*Exercise aim*. Update the part of the items that opens with the line containing "Open the Chrome" and closes with the line containing "Action: click(x=1011, y=22)": give only those lines back, with "time range" changed to "date range" and everything else left as it is.

*Excerpted records*.
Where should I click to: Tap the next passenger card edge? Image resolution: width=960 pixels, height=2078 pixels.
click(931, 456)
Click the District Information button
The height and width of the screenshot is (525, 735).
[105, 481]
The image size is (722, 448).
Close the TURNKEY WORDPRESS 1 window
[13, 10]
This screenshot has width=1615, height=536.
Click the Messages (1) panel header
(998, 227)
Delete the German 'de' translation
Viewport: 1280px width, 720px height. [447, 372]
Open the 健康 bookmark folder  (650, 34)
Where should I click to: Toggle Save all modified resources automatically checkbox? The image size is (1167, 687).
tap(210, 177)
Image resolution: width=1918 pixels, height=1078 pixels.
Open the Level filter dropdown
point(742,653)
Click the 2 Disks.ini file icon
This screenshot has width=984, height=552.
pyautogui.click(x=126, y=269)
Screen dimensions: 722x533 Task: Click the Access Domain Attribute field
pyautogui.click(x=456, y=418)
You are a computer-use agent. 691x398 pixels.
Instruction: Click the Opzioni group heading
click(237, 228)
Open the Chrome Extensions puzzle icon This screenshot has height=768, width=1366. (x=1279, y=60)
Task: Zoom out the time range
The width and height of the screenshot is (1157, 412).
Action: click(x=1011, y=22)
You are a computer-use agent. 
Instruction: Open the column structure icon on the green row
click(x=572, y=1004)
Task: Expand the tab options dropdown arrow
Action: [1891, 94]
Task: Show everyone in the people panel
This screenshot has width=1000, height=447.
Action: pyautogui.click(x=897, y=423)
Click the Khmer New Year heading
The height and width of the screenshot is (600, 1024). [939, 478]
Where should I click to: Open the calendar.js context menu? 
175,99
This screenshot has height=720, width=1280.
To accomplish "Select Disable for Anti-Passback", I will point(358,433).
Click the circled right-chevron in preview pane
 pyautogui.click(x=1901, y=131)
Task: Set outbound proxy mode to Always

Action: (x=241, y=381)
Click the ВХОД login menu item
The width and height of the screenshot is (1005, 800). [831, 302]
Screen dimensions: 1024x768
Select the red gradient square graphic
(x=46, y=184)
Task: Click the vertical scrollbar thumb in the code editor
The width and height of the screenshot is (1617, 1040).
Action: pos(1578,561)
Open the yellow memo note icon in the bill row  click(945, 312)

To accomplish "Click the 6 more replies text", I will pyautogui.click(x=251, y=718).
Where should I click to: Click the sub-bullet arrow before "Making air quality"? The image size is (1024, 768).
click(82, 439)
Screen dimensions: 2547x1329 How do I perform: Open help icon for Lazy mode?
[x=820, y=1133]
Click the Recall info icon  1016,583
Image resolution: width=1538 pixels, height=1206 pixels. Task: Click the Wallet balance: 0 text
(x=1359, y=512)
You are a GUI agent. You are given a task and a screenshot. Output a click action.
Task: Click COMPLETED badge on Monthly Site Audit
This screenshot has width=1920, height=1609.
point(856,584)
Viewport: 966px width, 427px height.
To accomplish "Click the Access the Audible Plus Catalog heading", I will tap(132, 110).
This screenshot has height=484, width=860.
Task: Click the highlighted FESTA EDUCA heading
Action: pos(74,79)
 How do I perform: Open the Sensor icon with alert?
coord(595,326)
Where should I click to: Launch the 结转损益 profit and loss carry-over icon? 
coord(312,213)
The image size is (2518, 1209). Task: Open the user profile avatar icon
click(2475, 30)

*Task result*.
Open the Chrome Extensions puzzle icon This screenshot has height=768, width=1366. (x=1279, y=60)
Task: Zoom out the date range
The width and height of the screenshot is (1157, 412).
Action: click(x=1011, y=22)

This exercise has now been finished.